Texto fornecido:
· · · · · · ·
Não é nada novo, e talvez não seja tão preciso entender essa distinção

Isso não é novidade. Em um artigo de 1994 no The New York Times, o correspondente de religião, Peter Steinfels, relatou o seguinte : ‘No entanto, quando perguntaram para uma amostra representativa de católicos norte-americanos qual afirmação chega mais perto de ‘o que você acredita que ocorre na missa’, apenas 1 de 3 escolheu o pão e o vinho são transformados no corpo e sangue de Cristo’’. Em outras palavras, a porcentagem de católicos norte-americanos que expressaram uma crença na Eucaristia que se alinha inteiramente com o ensinamento da Igreja Católica sobre a transubstanciação não mudou em um quarto de século.

Fora das manchetes chamativas que sugerem que a crença católica na Eucaristia entrou em colapso recentemente, há outros problemas com essa pesquisa e com a forma como foi analisada. Por exemplo, 43% dos entrevistados na pesquisa do Pew acreditavam que a Eucaristia é um símbolo e aceitam aquilo que a igreja ensina. Em outras palavras, enquanto apenas um em cada três católicos entendem bem a teologia, outros quatro em cada dez se identificam como pessoas que acreditam no que (eles pensam) que a igreja ensina. Longe de ‘rejeitar’ a crença na Presença Real, muitos desses católicos provavelmente afirmariam isso, se a sua compreensão do ensinamento da igreja fosse esclarecida ou se a questão fosse mais clara.

Uma razão para esperar que muitos dos ‘céticos’ encontrados pelo Pew possam realmente acreditar é que outras pesquisas recentes com perguntas de palavras diferentes obtenham resultados muito diversos. Como Mark Gray, do Centro de Pesquisa Aplicada no Apostolado, explica, segundo um estudo em 2011 apontou que 46% dos católicos compreendiam o ensinamento da Igreja e acreditavam na Presença Real, e outros 17% acreditavam nela sem entender o ensinamento. (Isso coincide com os dados dos levantamentos do CARA em 2001 e 2008, que descobriram que cerca de 6 em cada 10 católicos acreditavam que Jesus estava realmente presente na Eucaristia). O que poderia explicar a diferença?
· · · · · · ·
Dados exibidos:

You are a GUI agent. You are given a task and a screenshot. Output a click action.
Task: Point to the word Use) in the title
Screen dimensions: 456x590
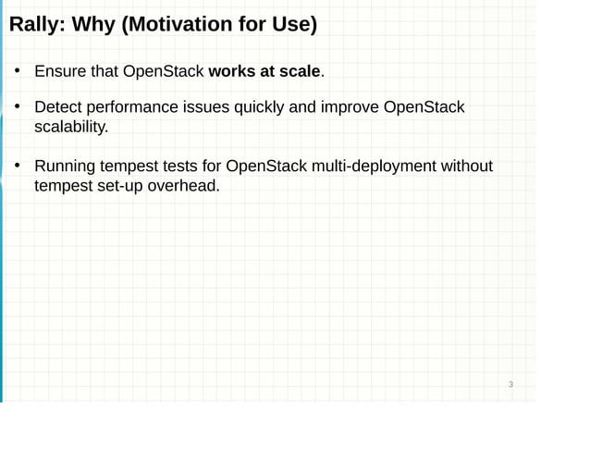click(x=295, y=25)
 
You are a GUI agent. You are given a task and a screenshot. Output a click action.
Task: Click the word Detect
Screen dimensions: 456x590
click(x=58, y=108)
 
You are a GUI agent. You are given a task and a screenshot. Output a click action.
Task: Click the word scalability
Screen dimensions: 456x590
click(x=71, y=128)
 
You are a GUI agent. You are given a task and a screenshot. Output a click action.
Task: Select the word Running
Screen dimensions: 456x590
click(x=66, y=166)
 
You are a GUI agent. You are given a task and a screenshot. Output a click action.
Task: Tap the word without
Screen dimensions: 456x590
click(x=467, y=166)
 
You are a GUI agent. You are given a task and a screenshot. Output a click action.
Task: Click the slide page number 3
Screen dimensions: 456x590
click(x=510, y=385)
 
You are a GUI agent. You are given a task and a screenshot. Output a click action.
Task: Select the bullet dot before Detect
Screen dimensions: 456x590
click(x=17, y=108)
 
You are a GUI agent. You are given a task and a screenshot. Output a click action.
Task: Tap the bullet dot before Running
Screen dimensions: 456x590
click(x=17, y=166)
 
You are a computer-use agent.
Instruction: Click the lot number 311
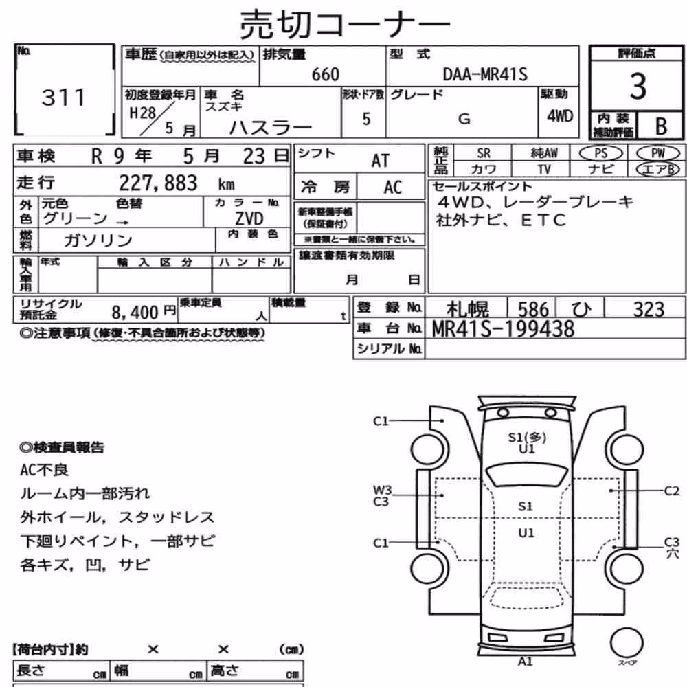(x=63, y=98)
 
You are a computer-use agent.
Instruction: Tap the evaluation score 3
(x=638, y=86)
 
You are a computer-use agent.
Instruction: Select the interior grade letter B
(x=661, y=126)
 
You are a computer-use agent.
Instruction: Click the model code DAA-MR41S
(x=485, y=74)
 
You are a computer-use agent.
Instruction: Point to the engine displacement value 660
(x=326, y=74)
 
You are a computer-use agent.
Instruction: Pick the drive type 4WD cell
(x=560, y=116)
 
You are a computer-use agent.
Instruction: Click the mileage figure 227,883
(x=158, y=183)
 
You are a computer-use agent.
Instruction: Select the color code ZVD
(x=249, y=218)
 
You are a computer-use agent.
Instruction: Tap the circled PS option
(x=600, y=153)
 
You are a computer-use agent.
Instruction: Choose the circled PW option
(x=658, y=153)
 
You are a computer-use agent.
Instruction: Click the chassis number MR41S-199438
(x=503, y=329)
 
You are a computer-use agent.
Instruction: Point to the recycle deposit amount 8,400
(x=135, y=313)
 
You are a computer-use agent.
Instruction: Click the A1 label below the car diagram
(x=525, y=662)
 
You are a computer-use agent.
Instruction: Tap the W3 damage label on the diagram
(x=382, y=490)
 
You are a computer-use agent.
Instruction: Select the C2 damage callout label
(x=672, y=491)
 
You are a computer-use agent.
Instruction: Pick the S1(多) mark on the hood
(x=527, y=437)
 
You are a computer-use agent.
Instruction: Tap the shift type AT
(x=381, y=161)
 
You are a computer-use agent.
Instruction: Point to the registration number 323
(x=649, y=310)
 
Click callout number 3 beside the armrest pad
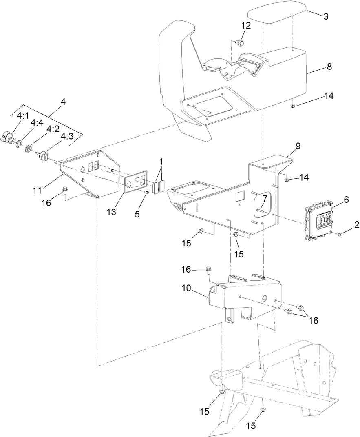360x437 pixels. (x=326, y=16)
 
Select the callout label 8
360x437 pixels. (x=329, y=67)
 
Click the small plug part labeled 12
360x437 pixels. (x=241, y=42)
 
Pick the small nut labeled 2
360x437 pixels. (x=339, y=234)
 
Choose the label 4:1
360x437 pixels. (x=23, y=116)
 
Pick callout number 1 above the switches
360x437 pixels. (x=161, y=162)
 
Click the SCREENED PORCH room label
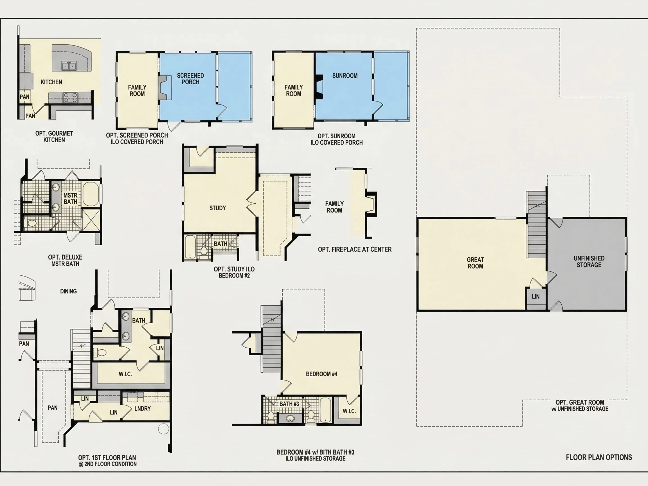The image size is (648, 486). click(190, 79)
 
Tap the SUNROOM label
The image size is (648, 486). click(345, 76)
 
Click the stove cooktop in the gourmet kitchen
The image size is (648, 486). click(70, 97)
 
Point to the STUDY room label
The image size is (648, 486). click(218, 208)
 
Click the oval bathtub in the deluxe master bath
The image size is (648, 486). click(91, 194)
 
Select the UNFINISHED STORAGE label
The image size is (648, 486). click(589, 261)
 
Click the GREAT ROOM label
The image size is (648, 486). click(475, 263)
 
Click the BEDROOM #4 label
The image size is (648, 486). click(321, 374)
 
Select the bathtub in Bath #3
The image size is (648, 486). click(325, 410)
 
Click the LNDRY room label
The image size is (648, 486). click(143, 408)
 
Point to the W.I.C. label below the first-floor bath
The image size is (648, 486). click(125, 374)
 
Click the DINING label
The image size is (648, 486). click(68, 291)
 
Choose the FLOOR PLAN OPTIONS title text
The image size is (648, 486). click(599, 457)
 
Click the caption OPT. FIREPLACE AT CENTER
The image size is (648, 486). click(355, 249)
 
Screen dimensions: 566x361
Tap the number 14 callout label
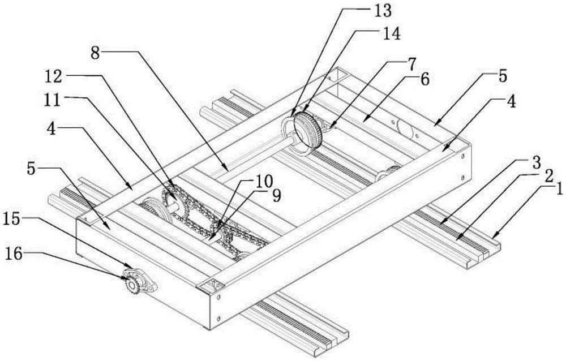(x=390, y=33)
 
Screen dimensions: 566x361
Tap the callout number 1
(x=558, y=190)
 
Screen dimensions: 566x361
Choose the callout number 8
(x=95, y=54)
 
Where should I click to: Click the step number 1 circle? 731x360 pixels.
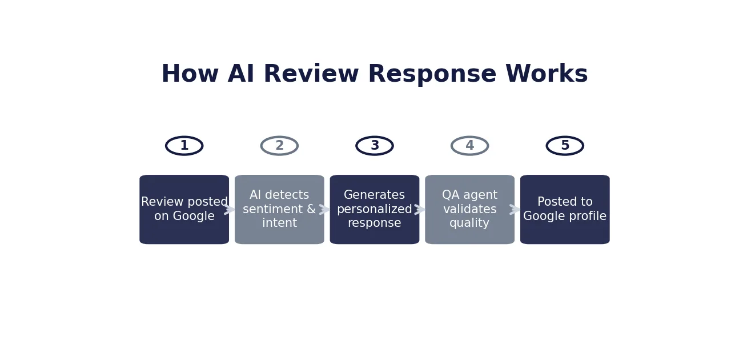click(x=184, y=146)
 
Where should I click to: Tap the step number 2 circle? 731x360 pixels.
click(x=279, y=146)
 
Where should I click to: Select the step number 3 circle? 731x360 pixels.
click(x=375, y=146)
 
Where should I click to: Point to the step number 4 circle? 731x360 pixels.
click(x=469, y=146)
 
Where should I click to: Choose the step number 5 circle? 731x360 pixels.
click(x=565, y=146)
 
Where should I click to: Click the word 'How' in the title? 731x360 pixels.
click(x=190, y=74)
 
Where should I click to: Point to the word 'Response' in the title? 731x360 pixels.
click(x=432, y=74)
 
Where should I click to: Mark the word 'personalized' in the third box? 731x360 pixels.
click(x=375, y=210)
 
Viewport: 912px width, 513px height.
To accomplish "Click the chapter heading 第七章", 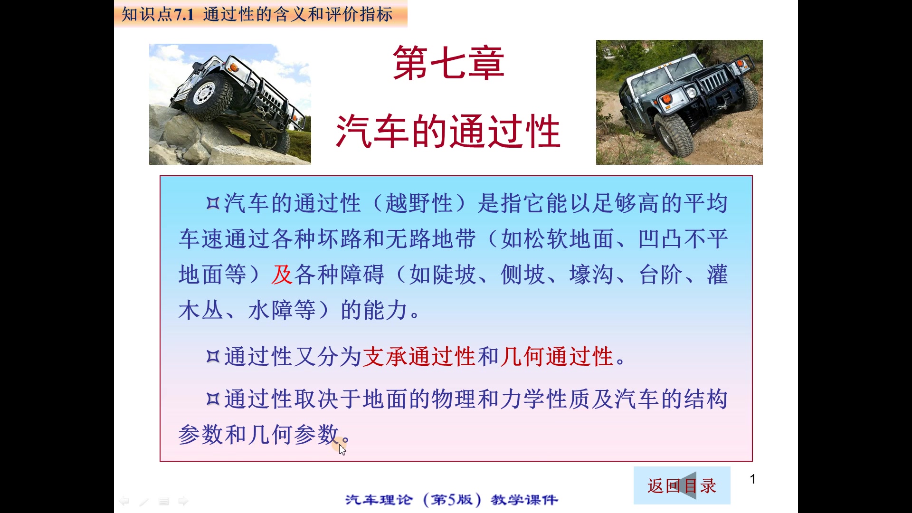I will coord(448,63).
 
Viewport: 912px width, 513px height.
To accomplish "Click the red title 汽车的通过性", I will coord(448,132).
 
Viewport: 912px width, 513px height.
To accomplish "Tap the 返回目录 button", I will coord(682,485).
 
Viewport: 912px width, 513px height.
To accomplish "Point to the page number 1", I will coord(752,479).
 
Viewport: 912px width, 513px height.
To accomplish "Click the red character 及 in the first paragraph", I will coord(282,275).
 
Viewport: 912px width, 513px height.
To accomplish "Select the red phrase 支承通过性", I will coord(419,357).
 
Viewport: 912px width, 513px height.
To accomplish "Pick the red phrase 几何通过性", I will coord(557,357).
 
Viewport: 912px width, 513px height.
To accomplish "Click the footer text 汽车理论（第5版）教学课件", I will coord(451,500).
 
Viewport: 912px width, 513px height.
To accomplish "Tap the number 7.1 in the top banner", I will coord(184,15).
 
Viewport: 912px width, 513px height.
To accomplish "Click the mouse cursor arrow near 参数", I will coord(342,449).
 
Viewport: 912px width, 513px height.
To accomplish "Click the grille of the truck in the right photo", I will coord(712,82).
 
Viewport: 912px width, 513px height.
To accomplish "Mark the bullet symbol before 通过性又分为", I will coord(213,356).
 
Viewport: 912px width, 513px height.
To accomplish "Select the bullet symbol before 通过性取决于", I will coord(213,399).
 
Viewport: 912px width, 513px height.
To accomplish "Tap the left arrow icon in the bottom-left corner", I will coord(124,501).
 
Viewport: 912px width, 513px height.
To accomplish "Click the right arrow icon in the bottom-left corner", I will coord(183,501).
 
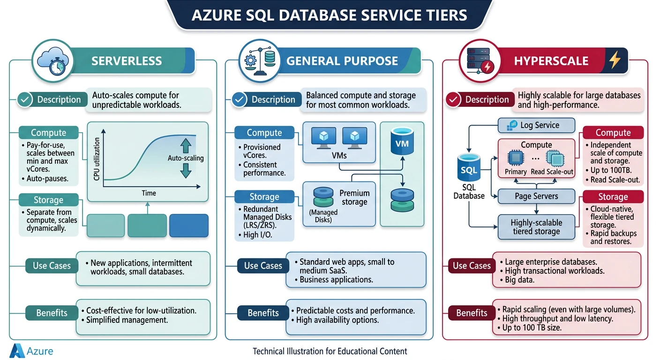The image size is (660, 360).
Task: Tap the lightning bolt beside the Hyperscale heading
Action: click(x=614, y=60)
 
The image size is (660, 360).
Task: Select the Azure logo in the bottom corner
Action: click(x=17, y=351)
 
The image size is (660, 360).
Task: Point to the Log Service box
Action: click(x=535, y=125)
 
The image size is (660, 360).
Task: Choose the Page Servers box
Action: click(x=536, y=196)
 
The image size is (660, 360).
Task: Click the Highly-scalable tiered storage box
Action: click(x=536, y=227)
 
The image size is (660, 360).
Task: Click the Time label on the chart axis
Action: click(x=149, y=193)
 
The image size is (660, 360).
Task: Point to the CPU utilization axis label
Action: click(x=97, y=159)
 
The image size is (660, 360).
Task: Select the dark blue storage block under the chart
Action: click(x=188, y=225)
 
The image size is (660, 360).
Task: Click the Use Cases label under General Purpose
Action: click(x=263, y=266)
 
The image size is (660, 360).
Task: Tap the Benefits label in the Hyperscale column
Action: click(x=472, y=313)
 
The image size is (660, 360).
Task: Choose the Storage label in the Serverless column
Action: click(x=48, y=200)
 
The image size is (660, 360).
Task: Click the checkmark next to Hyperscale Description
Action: click(x=453, y=99)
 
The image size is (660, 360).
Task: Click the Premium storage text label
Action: click(x=354, y=197)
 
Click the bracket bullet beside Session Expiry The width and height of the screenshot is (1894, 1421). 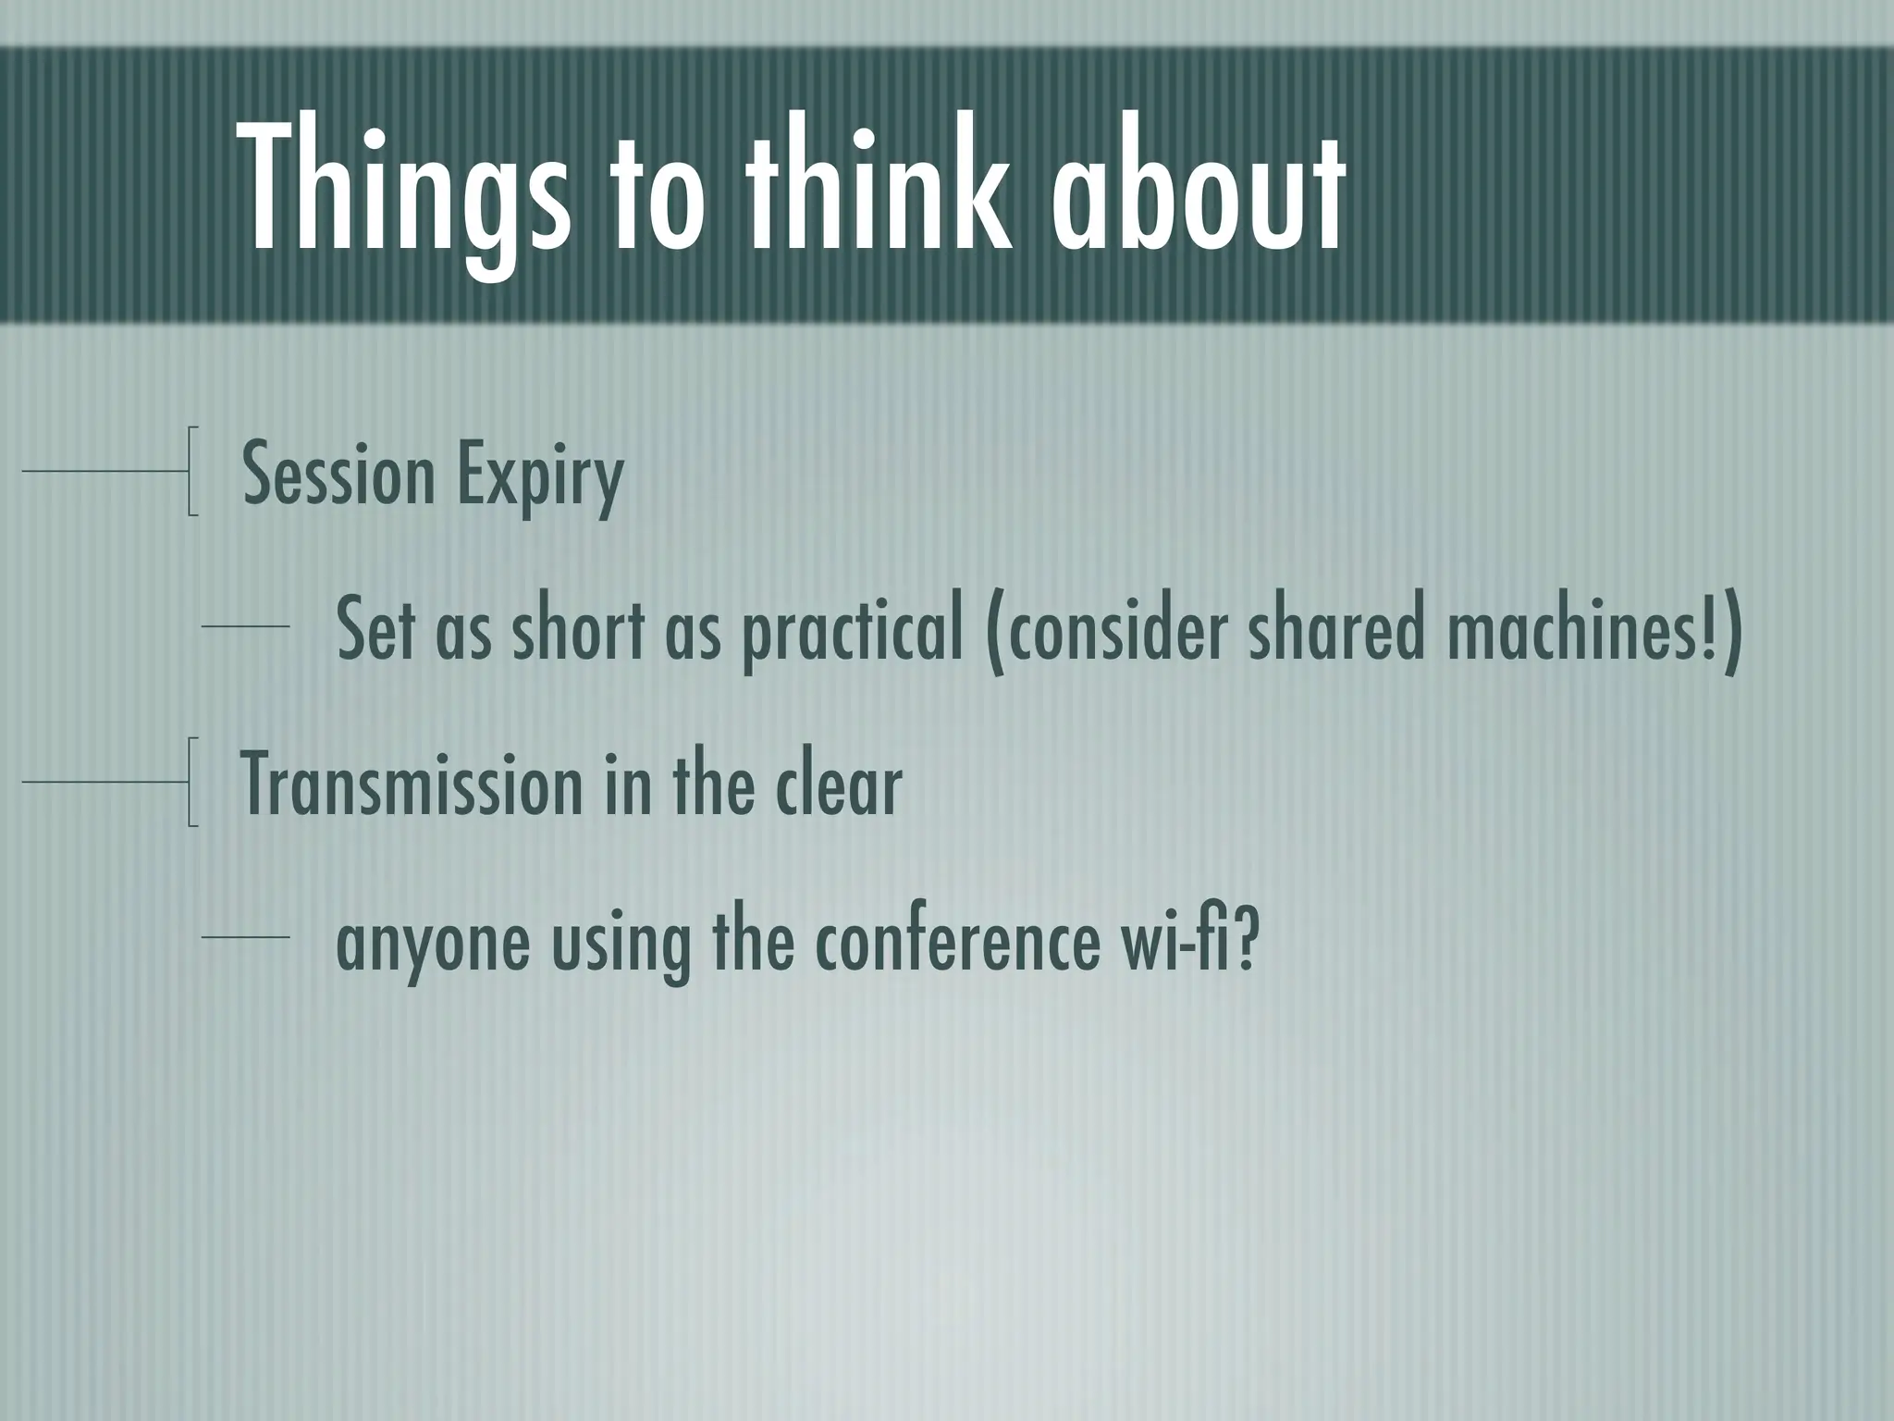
· · · · · · ·
Tarefa solicitada: No texto sobre a crença católica na Eucaristia, qual porcentagem dos entrevistados na pesquisa do Pew acreditava que a Eucaristia é um símbolo e aceitava aquilo que a igreja ensina? Responda com base somente no texto.

Resposta final: 43% dos entrevistados.